Esta é a questão fundamental a considerarmos. Já não se trata de saber se o texto normativo de que cuida – Artigo 40, § 4º – é dotado de eficácia. Importa verificarmos é se o Supremo Tribunal Federal emite decisões ineficazes; decisões que se bastam em solicita ao Poder Legislativo que cumpra o seu dever, inutilmente. Se á admissível o entendimento segundo o qual, nas palavras do ministro Neri da Silveira, “ a Suprema Corte do Pais decide sem que seu julgado tenha eficácia”. Ou, alternativamente, se o Supremo Tribunal Federal deve emitir decisões que efetivamente surtam efeitos, no sentido de suprir aquela omissão.
(…)
A mora, no caso, é evidente. Trata-se, nitidamente, de mora incompatível com o previsto e proclamado pela Constituição do Brasil no seu artigo 40, § 4º.[3]
Salvo na hipótese de – como observei anteriormente, lembrando FERNANDO PESSOA – transformarmos a Constituição em papel “pintando com tinta” e aplicá-la em coisa em que está indistinta a distinção entre nada e coisa nenhuma, constitui dever-poder deste Tribunal a formação supletiva, no caso, da norma regulamentadora faltante.
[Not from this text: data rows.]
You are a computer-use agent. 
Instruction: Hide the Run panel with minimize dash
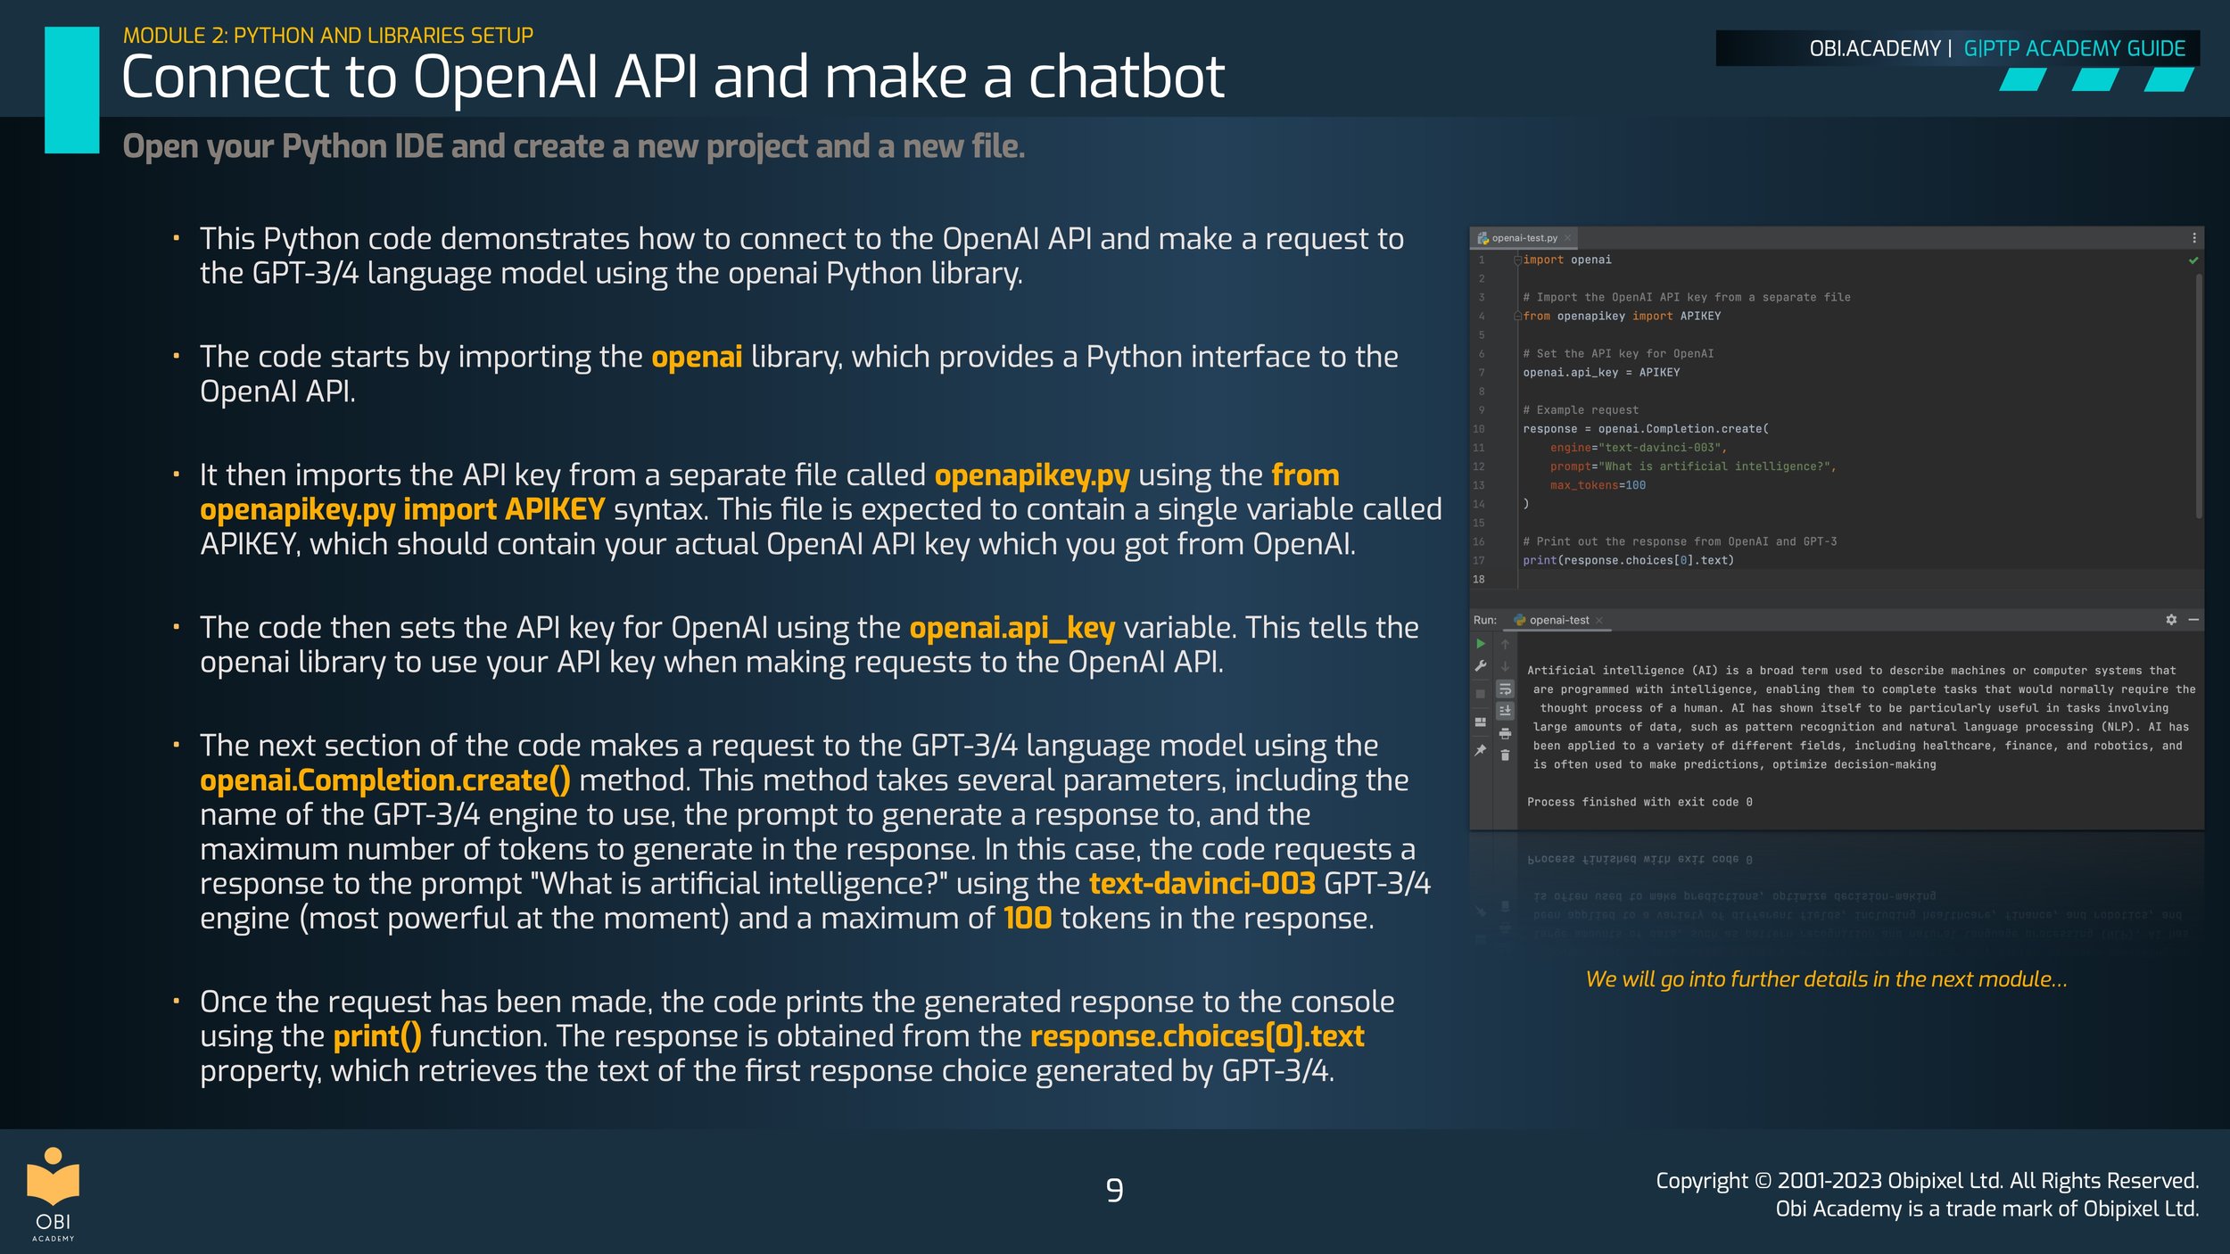pyautogui.click(x=2193, y=620)
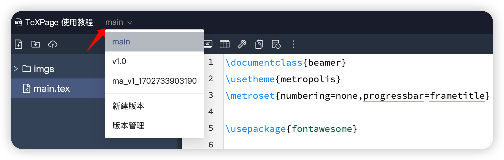Click the wrench tools icon
This screenshot has height=160, width=504.
pyautogui.click(x=242, y=44)
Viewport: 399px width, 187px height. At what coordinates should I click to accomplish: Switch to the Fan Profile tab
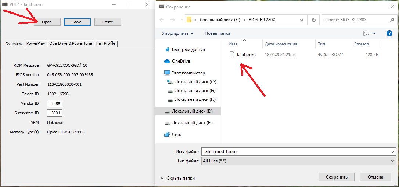(x=106, y=43)
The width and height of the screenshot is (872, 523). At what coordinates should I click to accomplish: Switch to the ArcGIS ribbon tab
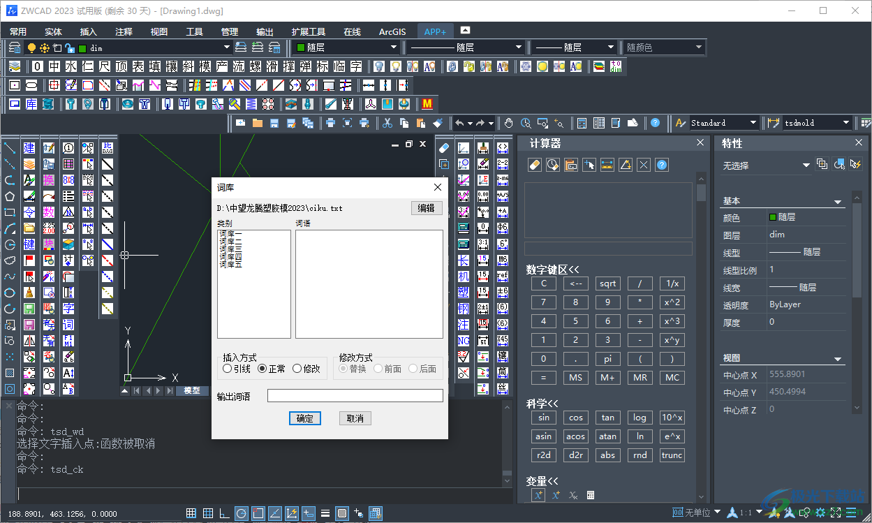click(x=392, y=31)
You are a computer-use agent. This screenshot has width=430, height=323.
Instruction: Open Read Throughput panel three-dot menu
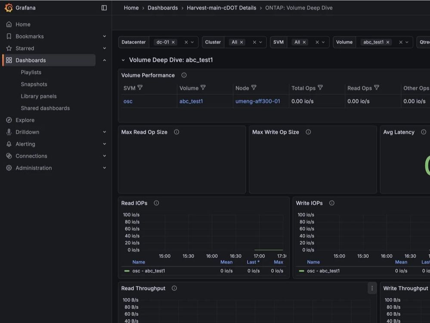(x=372, y=288)
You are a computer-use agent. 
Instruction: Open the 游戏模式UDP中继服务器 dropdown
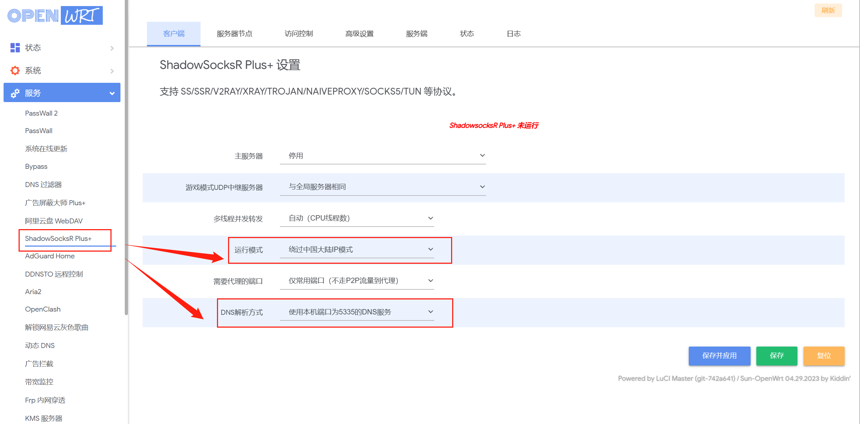pyautogui.click(x=382, y=187)
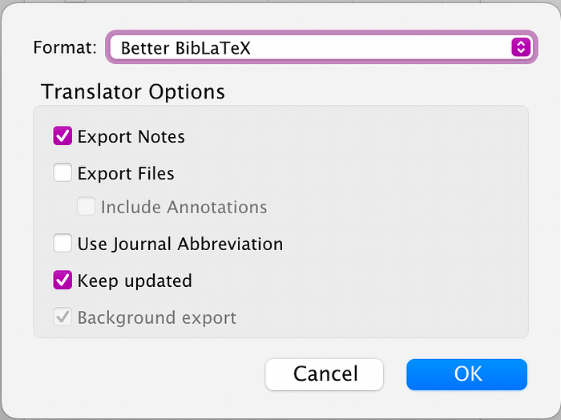Tick the grayed Include Annotations checkbox
The height and width of the screenshot is (420, 561).
pyautogui.click(x=87, y=206)
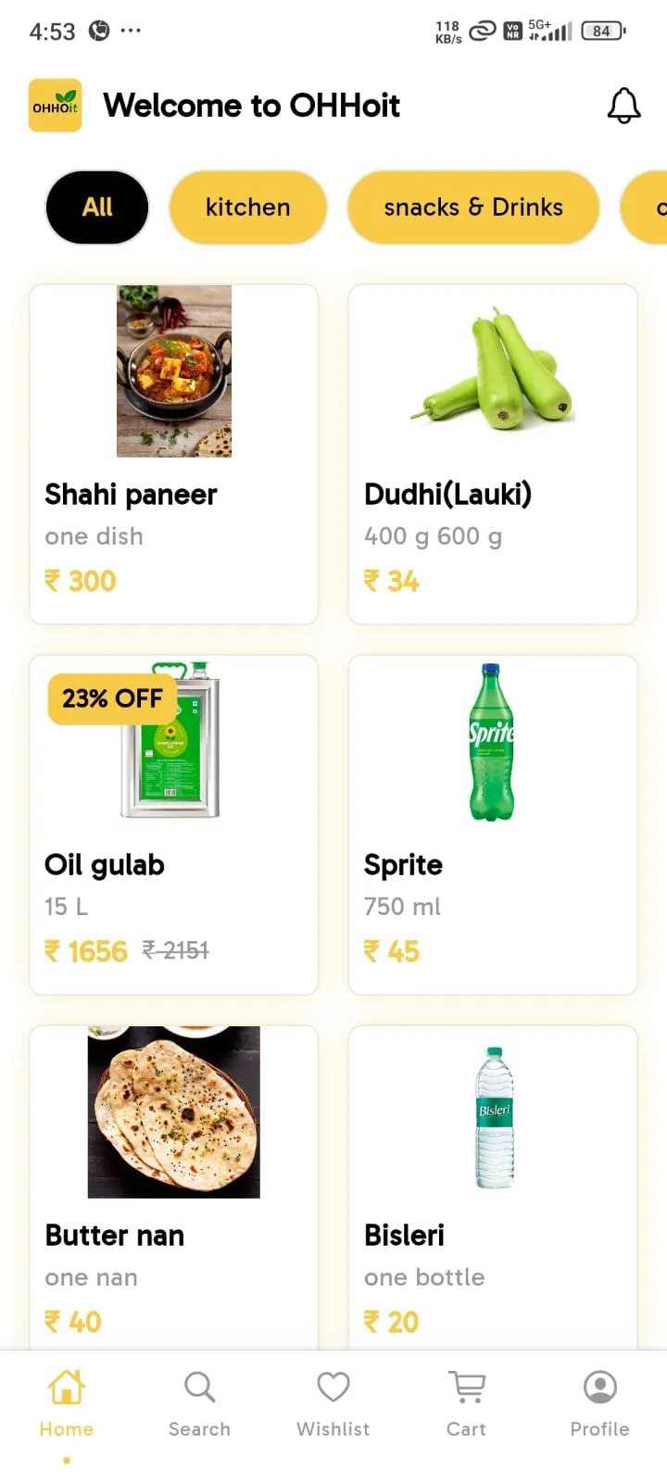667x1482 pixels.
Task: Open the Bisleri bottle image
Action: pyautogui.click(x=495, y=1118)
O argumento de que a Corte estaria então a legislar – o que se afiguraria inconcebível, por ferir a independência e harmonia entre poderes (art.2º da Constituição do Brasil) e a separação dos poderes (art. 60, § 4, III) – é insubsistente.
Pois é certo que este Tribunal exercerá, ao formular supletivamente a norma regulamentadora de que carece o artigo 40, § 4º, da Constituição, função normativa, porém não legislativa”.
Assim ficou caracterizado, pelo voto acima, o dever do Poder Judiciário em afastar a inércia Legislativa, de forma a viabilizar a imediata aplicação do direito no caso concreto, sob pena de termos uma Constituição ineficaz.
Hoje em dia, consolidado o entendimento do STF sobre a eficácia do Mandado de Injunção, as barreiras existentes com relação a aposentadoria especial foram quebradas, e o segurado que deseja se aposentar na categoria especial tem a opção pela via judicial.
Porém, com o crescimento exponencial de Mandados de Injunção sobre a matéria no Tribunal e no intuito de facilitar o acesso a aposentadoria especial do servidor público o Supremo Tribunal Federal editou a proposta de Sumula Vinculante de numero 45.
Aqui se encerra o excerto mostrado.